Jugando con el título del artículo anterior, Hace apenas tres décadas, la isla abandonada, y como continuación al mismo, podemos comprobar cómo el Periódico Mediterráneo de Castellón, una década antes, ya hacía hincapié en el deterioro de la isla, en concreto en sus ediciones de los días 10 y 11 de octubre de 1975, en las páginas 16 y 12, respectivamente. En esas páginas, como ahora veremos, se habla de una isla con graves problemas con el agua y la electricidad, con una creciente emigración de sus gentes, con ilusiones rotas y proyectos que no se convierten en realidad, pero que, paradójicamente, atrajo a visitantes famosos, e incluso llegó a ser objeto del deseo del magnate griego Aristóteles Onassis.

He aquí el contenido íntegro de ambas partes del artículo Tabarca, una isla olvidada, de la periodista de la agencia Pyresa Gertrudis de Pablos, con las fotografías que le acompañaban, lamentablemente de bastante mala calidad.

Está un poco más allá de Alicante poniendo proa este-sudeste desde el puerto deportivo donde se apiñan lujosos yates de todas las nacionalidades. A veintidós kilómetros de la ciudad de las palmeras exactamente, abierta a1 mar, a los vientos del Mediterráneo y a la esperanza en una vida distinta.

DATOS MOSTRADOS:
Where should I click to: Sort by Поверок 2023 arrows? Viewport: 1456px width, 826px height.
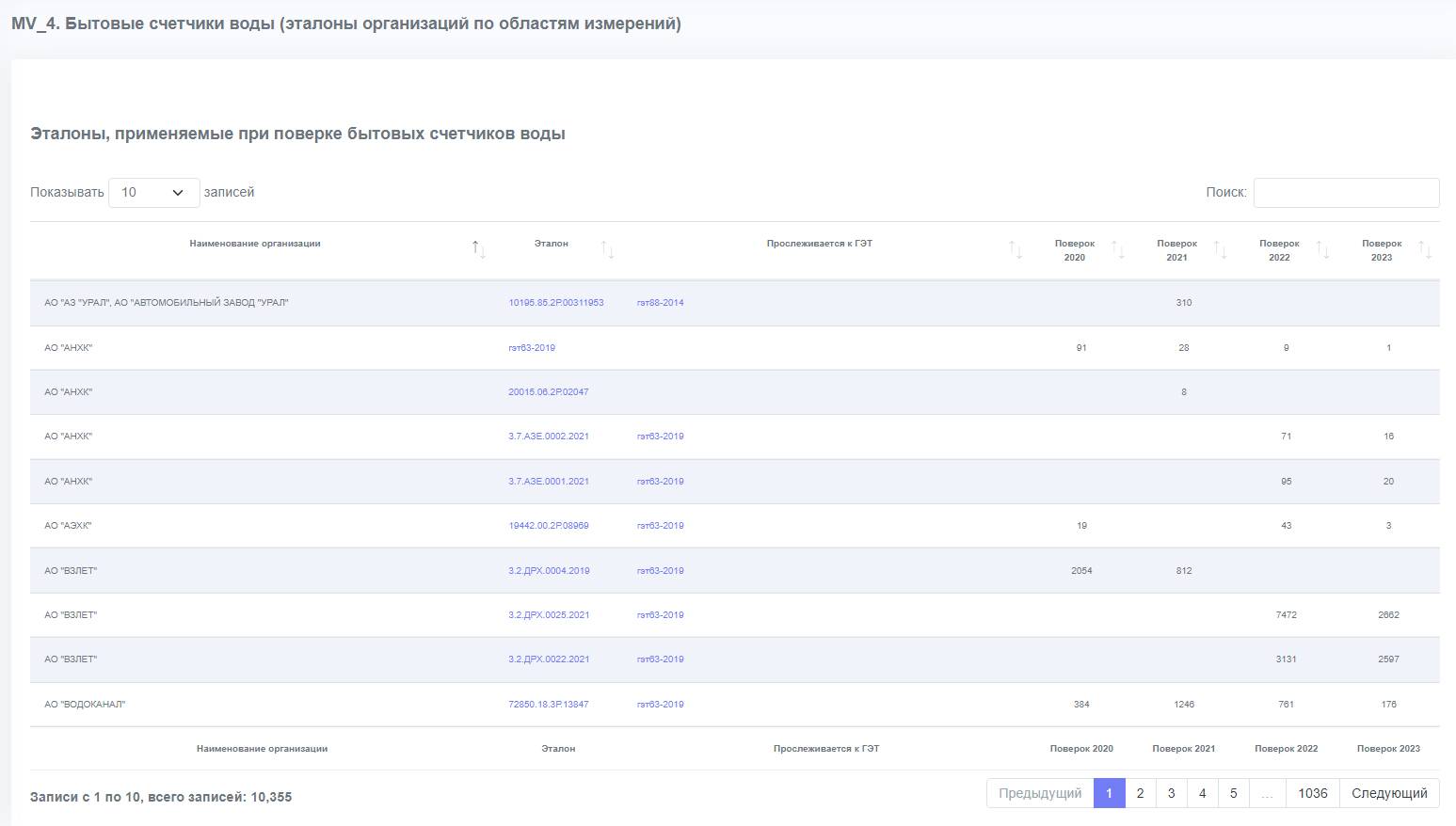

TAREAS:
1 – Según el texto sobre Tabarca, ¿qué magnate griego llegó a desear la isla?
2 – Devuelva sin alteraciones el fragmento del texto sobre Tabarca que comienza en "He aquí el contenido" y termina en "bastante mala calidad.".
El material no guarda relación alguna con el texto sobre Tabarca.

RESULTADOS FINALES:
1 – Aristóteles Onassis.

2 –
He aquí el contenido íntegro de ambas partes del artículo Tabarca, una isla olvidada, de la periodista de la agencia Pyresa Gertrudis de Pablos, con las fotografías que le acompañaban, lamentablemente de bastante mala calidad.